WHAT IS EXPECTED -
Copy the stretch of the Objects.nonNull() message from "Propagating null is rare" through "carpet-sweeping rathole later." word for word.

Objects.nonNull()

Rémi Forax forax at univ-mlv.fr
Thu Jan 13 22:31:03 UTC 2011


On 01/13/2011 11:11 PM, Brian Goetz wrote:
> <rathole>
> I disagree with Tom here.  We have *already* made the billion dollar 
> mistake, and we can't eliminate that headache (but we can provide 
> easier access to aspirin.)  Java developers are *constantly* writing 
> methods like the suggested carpet-sweeping nonNull() to work around 
> this (and some of the Objects methods already do this, like 
> hashCode()).  If I had to guess how many times this exact method had 
> been written across all the Java code in the world, I would be quite 
> surprised if its common logarithm were less than 4.
> </rathole>

I disagree.
Propagating null is rare if your API doesn't allow to take null as argument.
The only place where you need to propagate null is when you output 
something like in Swing or
in the presentation tier of a webapp.
Otherwise propagating null is a mistake because it adds layers between 
the bug and it's appearance.

>
> Rising out of the rathole, it seems there is no objection to renaming 
> nonNull() to checkNonNull or ensureNonNull().  I believe this is 
> clearer, and this preserves the opportunity to dive further down the 
> carpet-sweeping rathole later.

SUPPLIED ENTRIES -
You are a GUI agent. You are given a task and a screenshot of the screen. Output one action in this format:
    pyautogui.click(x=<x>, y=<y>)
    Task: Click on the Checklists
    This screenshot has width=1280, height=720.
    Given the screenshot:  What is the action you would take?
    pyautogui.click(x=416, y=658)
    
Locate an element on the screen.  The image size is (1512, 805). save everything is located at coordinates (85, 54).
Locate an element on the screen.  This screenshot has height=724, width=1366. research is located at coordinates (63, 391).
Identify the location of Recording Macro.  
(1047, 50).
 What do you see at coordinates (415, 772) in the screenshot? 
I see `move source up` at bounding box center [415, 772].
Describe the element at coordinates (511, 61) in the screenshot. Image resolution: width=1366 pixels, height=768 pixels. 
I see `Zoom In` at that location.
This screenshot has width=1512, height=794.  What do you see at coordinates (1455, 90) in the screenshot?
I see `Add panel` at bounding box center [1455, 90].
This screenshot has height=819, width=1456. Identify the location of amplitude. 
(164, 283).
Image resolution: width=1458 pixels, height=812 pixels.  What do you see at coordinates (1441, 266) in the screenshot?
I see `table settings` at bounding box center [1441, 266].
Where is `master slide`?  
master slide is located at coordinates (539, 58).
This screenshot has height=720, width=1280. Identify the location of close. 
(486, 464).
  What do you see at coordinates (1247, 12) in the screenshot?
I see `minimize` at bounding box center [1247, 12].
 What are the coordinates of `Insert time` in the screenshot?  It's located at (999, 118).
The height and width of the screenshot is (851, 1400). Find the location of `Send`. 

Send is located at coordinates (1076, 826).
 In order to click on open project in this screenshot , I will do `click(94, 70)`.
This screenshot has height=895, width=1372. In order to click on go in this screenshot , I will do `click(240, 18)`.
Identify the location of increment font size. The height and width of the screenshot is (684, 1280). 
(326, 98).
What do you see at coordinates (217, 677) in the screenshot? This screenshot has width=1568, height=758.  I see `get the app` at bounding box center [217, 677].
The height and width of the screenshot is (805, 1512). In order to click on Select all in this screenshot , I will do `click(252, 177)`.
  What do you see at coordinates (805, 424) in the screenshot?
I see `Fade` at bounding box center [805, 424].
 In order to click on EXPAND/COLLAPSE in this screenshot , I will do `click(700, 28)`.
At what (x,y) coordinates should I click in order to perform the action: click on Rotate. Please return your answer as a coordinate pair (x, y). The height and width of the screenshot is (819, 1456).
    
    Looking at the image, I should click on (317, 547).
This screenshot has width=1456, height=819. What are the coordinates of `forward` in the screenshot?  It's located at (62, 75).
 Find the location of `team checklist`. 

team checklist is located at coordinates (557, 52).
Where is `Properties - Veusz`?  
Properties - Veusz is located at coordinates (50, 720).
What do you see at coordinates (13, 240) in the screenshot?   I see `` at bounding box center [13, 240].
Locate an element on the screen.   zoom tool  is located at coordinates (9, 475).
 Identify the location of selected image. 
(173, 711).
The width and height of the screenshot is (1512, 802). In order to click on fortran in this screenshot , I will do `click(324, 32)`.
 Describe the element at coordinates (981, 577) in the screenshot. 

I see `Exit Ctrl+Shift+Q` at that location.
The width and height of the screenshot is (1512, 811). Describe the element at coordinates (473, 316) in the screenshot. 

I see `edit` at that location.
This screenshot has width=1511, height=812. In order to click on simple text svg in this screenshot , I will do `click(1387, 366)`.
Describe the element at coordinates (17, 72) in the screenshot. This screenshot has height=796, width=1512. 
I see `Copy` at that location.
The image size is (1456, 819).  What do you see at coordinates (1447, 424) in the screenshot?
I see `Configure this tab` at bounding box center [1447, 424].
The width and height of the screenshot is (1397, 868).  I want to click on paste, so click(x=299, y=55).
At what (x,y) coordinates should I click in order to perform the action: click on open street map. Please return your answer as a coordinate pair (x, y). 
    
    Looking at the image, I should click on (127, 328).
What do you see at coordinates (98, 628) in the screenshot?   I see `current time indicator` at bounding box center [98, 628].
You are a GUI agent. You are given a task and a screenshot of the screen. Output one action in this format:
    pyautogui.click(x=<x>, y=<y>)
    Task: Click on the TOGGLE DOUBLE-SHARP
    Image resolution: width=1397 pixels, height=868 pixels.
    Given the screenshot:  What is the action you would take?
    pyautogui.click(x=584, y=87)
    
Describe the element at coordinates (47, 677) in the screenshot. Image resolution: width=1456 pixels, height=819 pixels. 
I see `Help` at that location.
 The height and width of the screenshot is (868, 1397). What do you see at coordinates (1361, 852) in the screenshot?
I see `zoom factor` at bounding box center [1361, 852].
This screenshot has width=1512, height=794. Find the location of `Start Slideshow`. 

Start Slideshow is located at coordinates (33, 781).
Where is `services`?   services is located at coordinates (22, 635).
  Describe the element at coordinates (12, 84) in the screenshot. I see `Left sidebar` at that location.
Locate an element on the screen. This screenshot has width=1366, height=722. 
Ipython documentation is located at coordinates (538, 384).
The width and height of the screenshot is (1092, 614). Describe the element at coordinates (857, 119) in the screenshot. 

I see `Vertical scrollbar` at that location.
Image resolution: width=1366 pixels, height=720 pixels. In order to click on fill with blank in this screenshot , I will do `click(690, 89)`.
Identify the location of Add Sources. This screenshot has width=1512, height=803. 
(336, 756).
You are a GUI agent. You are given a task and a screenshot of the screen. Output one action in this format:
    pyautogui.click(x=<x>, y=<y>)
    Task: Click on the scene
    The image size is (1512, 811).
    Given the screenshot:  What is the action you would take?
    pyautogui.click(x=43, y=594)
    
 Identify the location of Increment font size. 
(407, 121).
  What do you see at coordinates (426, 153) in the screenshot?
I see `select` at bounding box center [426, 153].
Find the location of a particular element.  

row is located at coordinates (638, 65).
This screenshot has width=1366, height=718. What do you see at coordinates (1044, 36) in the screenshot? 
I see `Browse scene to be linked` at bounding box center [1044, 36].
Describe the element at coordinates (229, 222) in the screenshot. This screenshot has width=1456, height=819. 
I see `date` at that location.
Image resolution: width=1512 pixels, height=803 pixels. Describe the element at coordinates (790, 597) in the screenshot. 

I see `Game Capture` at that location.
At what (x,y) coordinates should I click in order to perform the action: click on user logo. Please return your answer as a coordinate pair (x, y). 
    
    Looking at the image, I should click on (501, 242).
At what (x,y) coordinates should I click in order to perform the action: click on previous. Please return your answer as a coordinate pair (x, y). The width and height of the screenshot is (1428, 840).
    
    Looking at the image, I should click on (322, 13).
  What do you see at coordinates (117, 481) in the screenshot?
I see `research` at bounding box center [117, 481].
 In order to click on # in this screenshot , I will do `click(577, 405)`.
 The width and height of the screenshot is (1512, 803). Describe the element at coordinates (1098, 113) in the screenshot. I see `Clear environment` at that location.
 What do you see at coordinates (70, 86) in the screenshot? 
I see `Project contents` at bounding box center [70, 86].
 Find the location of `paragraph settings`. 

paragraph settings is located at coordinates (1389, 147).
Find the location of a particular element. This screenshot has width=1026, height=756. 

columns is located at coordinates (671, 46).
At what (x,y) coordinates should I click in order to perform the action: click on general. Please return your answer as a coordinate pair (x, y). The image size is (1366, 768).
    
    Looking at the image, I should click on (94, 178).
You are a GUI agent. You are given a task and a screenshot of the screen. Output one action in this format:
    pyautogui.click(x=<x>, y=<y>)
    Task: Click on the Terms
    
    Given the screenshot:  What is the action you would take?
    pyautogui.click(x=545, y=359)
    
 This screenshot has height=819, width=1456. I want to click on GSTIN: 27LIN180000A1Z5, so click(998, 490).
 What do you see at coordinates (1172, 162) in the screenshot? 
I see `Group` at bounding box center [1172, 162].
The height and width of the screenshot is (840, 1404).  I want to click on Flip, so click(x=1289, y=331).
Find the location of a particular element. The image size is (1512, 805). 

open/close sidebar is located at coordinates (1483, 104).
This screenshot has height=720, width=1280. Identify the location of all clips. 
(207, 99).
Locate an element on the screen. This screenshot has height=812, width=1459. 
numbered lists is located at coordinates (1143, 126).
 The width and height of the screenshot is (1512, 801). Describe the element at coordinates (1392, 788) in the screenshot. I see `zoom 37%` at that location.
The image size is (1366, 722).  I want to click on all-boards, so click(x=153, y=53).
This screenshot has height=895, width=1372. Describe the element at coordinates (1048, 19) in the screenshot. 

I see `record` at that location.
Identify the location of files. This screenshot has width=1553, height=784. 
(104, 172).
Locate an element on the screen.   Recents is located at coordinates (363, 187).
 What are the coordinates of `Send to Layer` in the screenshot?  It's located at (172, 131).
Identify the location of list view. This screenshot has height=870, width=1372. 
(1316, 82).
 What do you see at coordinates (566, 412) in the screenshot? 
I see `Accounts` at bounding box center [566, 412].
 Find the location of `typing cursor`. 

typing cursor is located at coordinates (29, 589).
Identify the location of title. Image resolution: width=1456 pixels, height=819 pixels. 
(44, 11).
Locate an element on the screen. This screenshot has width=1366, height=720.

EXERCISE OUTPUT -
Propagating null is rare if your API doesn't allow to take null as argument.
The only place where you need to propagate null is when you output 
something like in Swing or
in the presentation tier of a webapp.
Otherwise propagating null is a mistake because it adds layers between 
the bug and it's appearance.

>
> Rising out of the rathole, it seems there is no objection to renaming 
> nonNull() to checkNonNull or ensureNonNull().  I believe this is 
> clearer, and this preserves the opportunity to dive further down the 
> carpet-sweeping rathole later.